Assoc. Prof. Dr. Tanya Dimova

Assoc. Prof. Dr. Tanya Dimova

The research of Assoc. Prof. Dr. Tanya Dimova is focused on immunology of pregnancy, placental microbiome, foetal and neonatal immunity. She manages projects funded by Research Fund and works in collaboration with obstetricians and gynaecologists from University Hospital Maychin Dom, and Sofia Medical University and with microbiologists from the Institute of Microbiology at Bulgarian Academy of Sciences. Assoc. Prof. Dimova works also in constant collaboration with scientists from abroad, in whose groups she has worked over the years – Dr. David Vermijlen from Institute of Medical Immunology, Belgium, Dr. Lucia Mincheva-Nilsson from Department of Clinical Immunology, Faculty of Medicine, Umea University, Sweden and Dr. Gil Mor from Department of Gynecology, Obstetrics and Reproductive Sciences, School of Medicine, Yale University, USA. Dr. Dimova’s latest research is focused on the profile of T cells and their role in implantation and normal pregnancy in women. The acquisition of new knowledge of immunology of implantation with a view to achieving successful pregnancy will help reduce the incidence of immunological infertility based on the cytotoxicity of maternal immune cells.

Dr. Dimova published, together with a team of scientists from the group of Dr. Vermijlen, interesting data on the functional maturation of γδ T cells in the blood of human foetuses very early during embryonic development (around the 20th week of gestation). The results were published in the prestigious journal of American Academy of Sciences – Proceedings of the National Academy of Sciences of the United States of America (PNAS) and the article was selected as particularly interesting in the loutnal section “In This Issue”. The research of the group of Assoc. Prof. Dimova on the placental microbiome is also very interesting – a completely new and current topic worldwide. It is focused on the placental transfer of mycobacterial L-forms.

The joint work of Dr. Dimova and Dr. Nadya Markova shows that the blood of pregnant women who have been BCG-vaccinated in childhood contains live mycobacterial L-forms originating from the BCG vaccine strain Mycobacterium bovis. These bacterial L-forms are able to multiply and to penetrate in the newborn’s circulation through the placenta. Interestingly, however, these L-forms are reversible and can be converted in in-vitro cultures to their original forms – typical mycobacteria. These results have been published in prestigious scientific journals, including Nature Scientific Reports. Regardless of the fact that the effectiveness of BCG vaccine containing live bacteria has been debated for decades and that BCG vaccination in Bulgaria has been mandatory since 1952, we still know very little about the mechanisms of long-term persistence of M. bovis BCG bacilli in the body. Their presence proved to be particularly relevant in the context of COVID-19 viral infection. Transplacental transmission of mycobacterial L-forms opens the door to new research on the role of placental microbiome in building the immune system of both the foetus and newborn in the short or long term.

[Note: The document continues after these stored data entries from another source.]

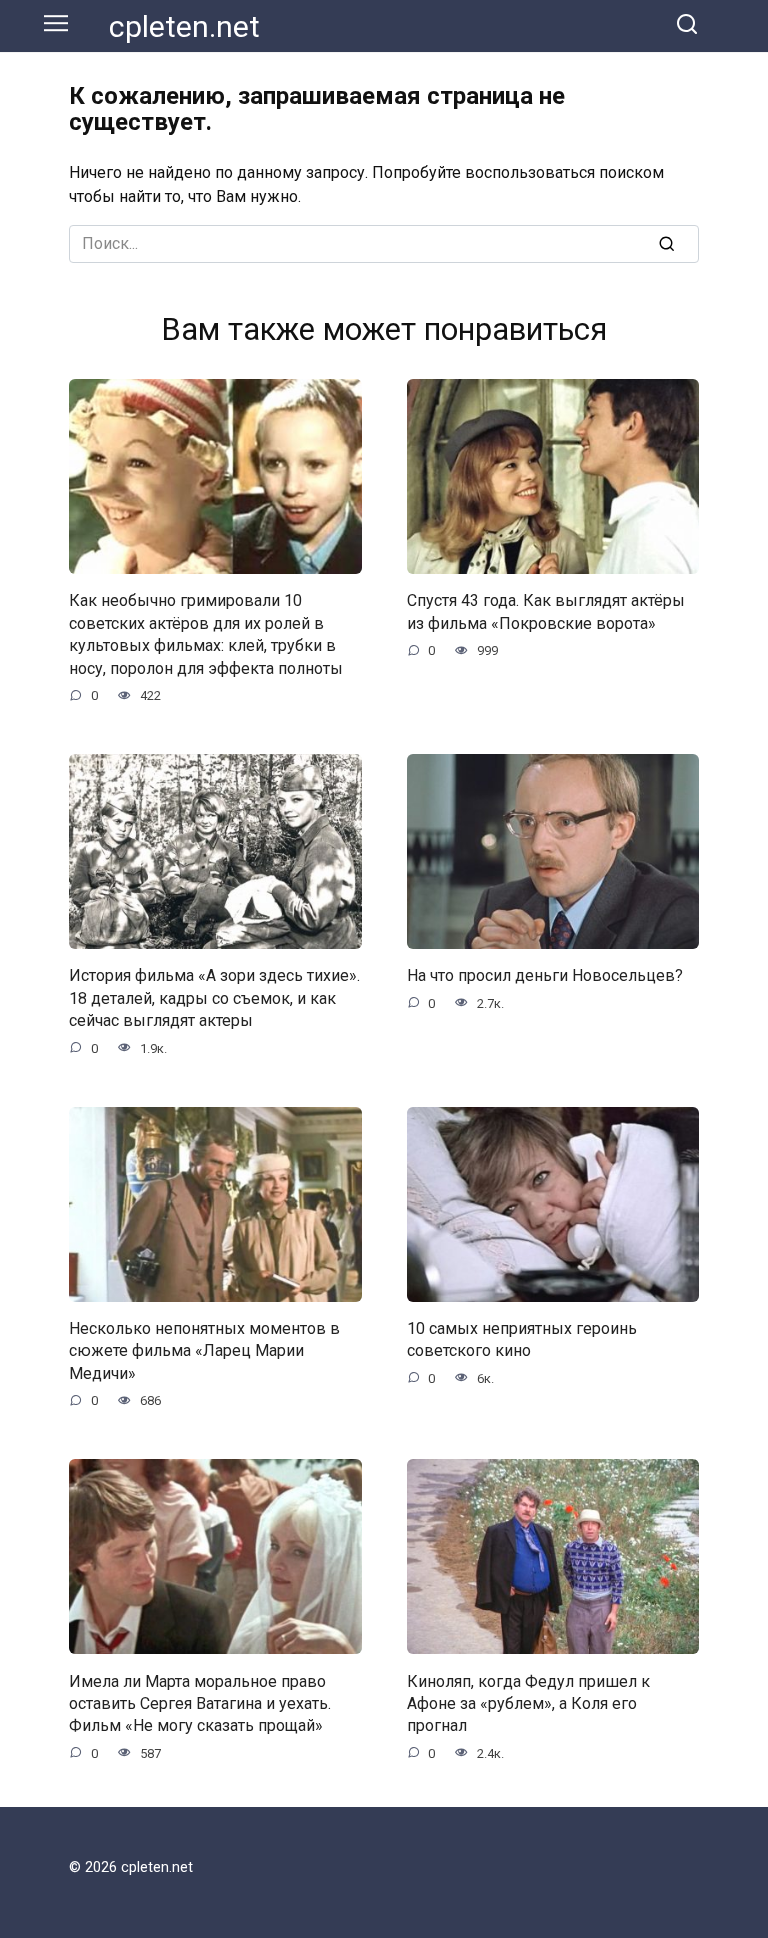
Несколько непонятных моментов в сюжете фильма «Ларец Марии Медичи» (204, 1351)
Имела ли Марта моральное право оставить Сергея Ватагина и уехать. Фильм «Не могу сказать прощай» (200, 1703)
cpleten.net (184, 26)
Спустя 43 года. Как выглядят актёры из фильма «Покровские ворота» (546, 611)
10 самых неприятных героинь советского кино (522, 1339)
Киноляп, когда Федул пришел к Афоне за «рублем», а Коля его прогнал (528, 1703)
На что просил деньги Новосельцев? (545, 975)
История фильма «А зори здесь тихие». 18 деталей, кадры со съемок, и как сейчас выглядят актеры (214, 998)
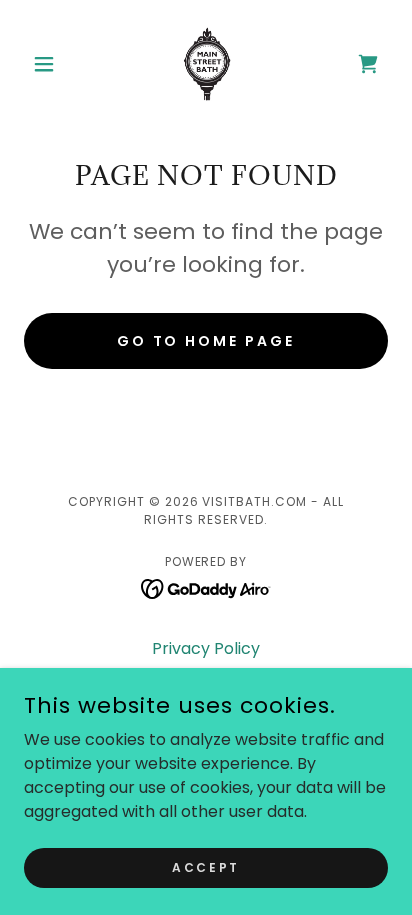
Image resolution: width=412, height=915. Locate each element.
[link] (206, 64)
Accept (205, 866)
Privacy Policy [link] (206, 648)
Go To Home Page (206, 341)
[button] (51, 64)
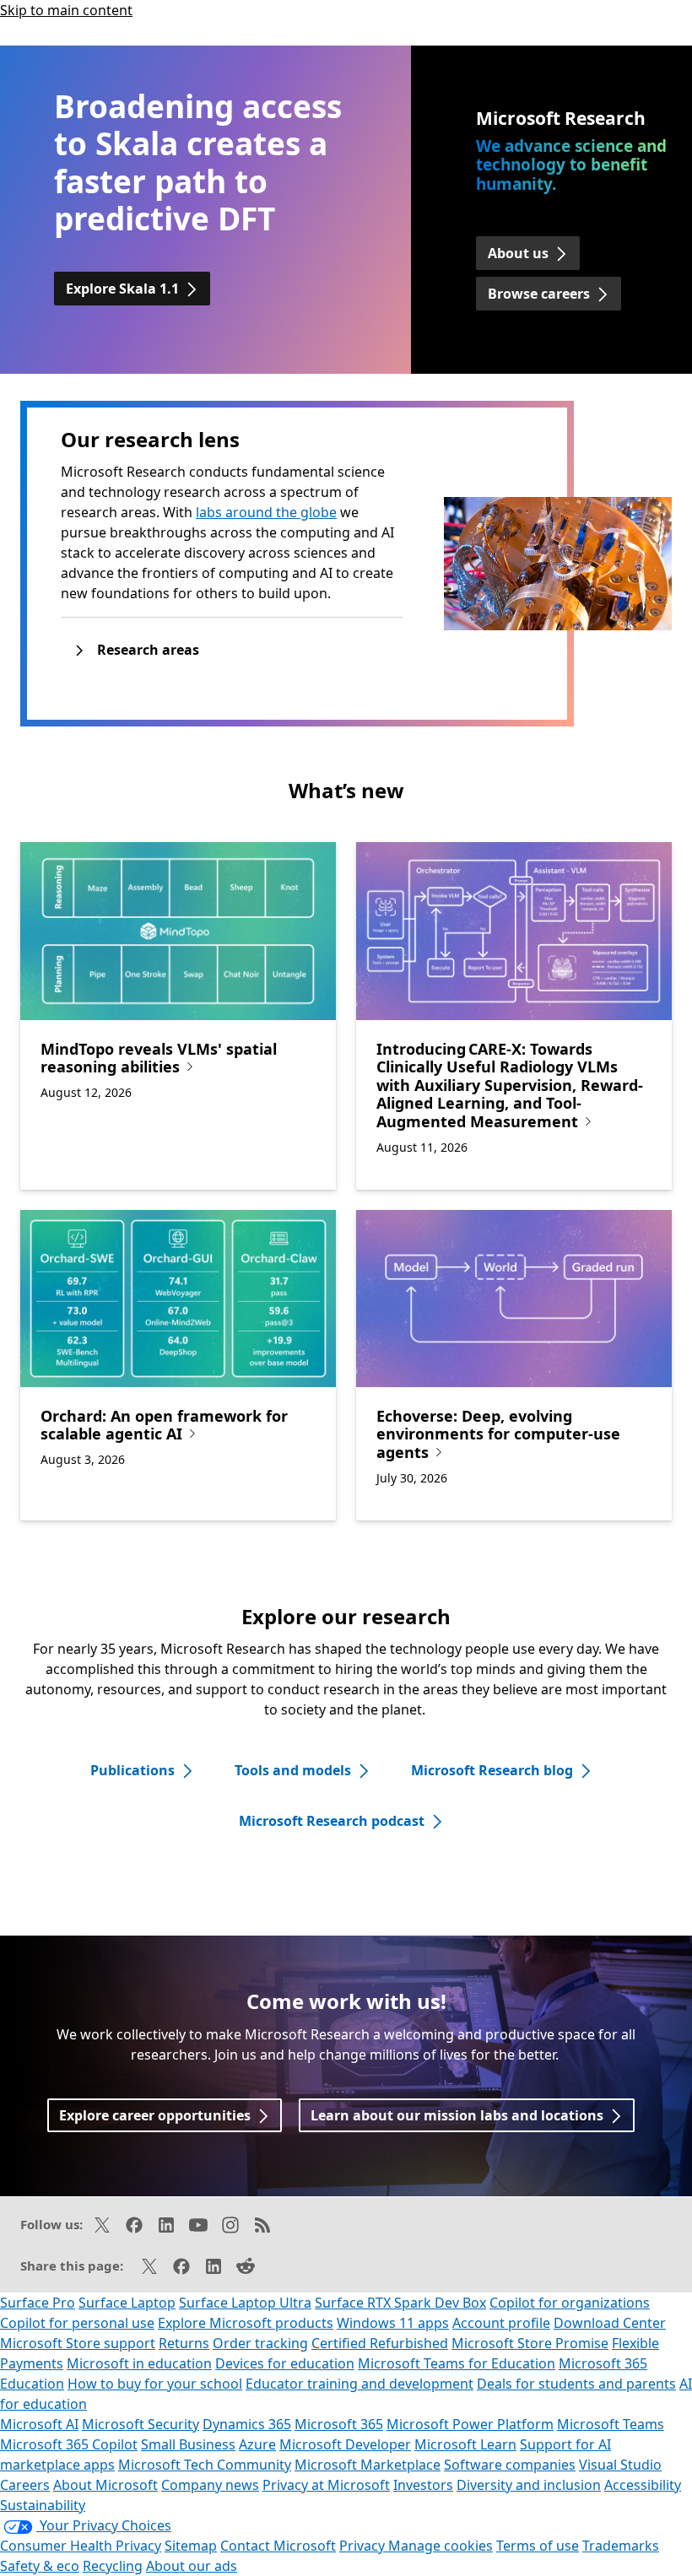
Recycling (113, 2566)
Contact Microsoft (278, 2545)
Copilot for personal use (77, 2323)
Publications (132, 1770)
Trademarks (620, 2545)
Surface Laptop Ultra (245, 2302)
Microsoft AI (39, 2424)
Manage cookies (440, 2545)
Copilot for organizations (569, 2302)
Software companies (510, 2464)
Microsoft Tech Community (204, 2464)
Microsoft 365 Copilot (69, 2444)
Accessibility (642, 2485)
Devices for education (284, 2363)
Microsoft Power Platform (470, 2424)
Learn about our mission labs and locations (457, 2115)
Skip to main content (66, 10)
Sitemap (191, 2545)
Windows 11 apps (393, 2323)
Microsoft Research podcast (331, 1821)
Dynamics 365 (247, 2424)
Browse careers (539, 293)
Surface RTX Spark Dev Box (400, 2302)
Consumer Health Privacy (80, 2545)
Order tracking (260, 2343)
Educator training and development (359, 2383)
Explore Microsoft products (245, 2323)
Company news (210, 2485)
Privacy (363, 2545)
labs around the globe (266, 512)
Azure (257, 2444)
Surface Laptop (127, 2302)
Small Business (188, 2444)
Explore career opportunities (155, 2115)
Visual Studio (620, 2464)
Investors (423, 2485)
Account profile (501, 2323)
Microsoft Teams (610, 2424)
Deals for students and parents (576, 2383)
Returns (184, 2343)
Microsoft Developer (345, 2444)
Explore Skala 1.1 (122, 288)
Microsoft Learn (465, 2444)
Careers (25, 2485)
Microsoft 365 (339, 2424)
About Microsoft (105, 2485)
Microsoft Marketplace (368, 2464)
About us (518, 253)
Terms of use (537, 2545)
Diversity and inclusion (529, 2485)
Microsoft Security (140, 2424)
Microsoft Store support (77, 2343)
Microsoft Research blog (492, 1770)
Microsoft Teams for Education (456, 2363)
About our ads (191, 2566)
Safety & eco (39, 2566)
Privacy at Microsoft (326, 2485)
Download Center (610, 2323)
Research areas (148, 649)
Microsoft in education (139, 2363)
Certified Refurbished (379, 2343)
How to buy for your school (155, 2383)
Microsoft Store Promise (529, 2343)
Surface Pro (37, 2302)
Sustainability (42, 2505)
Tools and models (293, 1770)
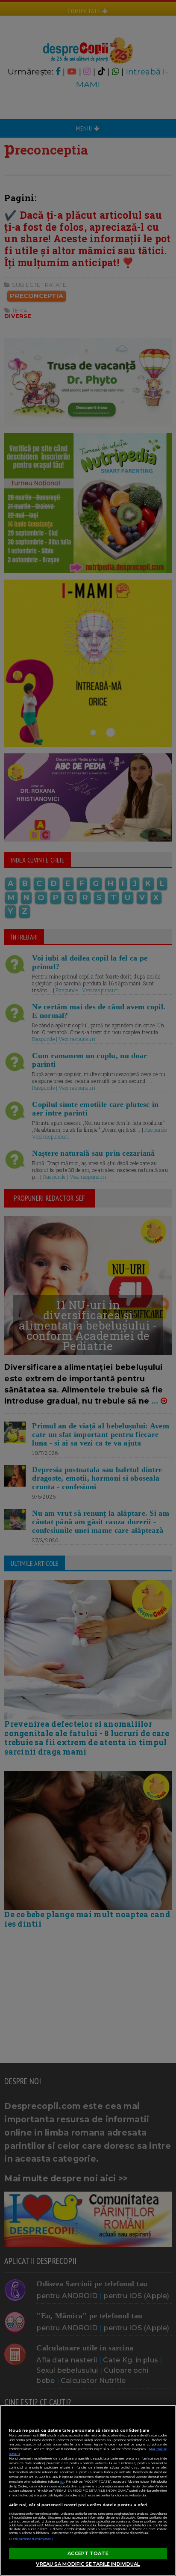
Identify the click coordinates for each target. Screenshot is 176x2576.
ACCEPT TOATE (87, 2553)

Being a Fulbright fellow, Assoc. Prof. Dimova was invited and specialised at Yale University, School of Medicine, USA, in the group of Dr Gil Mor, a world-renowned scientist in the area of reproductive immunology and president of American Society for Reproductive Immunology. There, she developed in vitro models for immunological rejection of the foetus in an environment of excessive inflammation and cytokine storm induced by maternal T lymphocytes.

Currently, Assoc. Prof. Dimova and her group are working on a project funded by National Research Programme VIHREN in the category Established Researcher to create and validate innovative 3D organotypic models for studying the interactions between embryo and maternal immune cells in (unsuccessful) successful implantation in women (3DModeInAction).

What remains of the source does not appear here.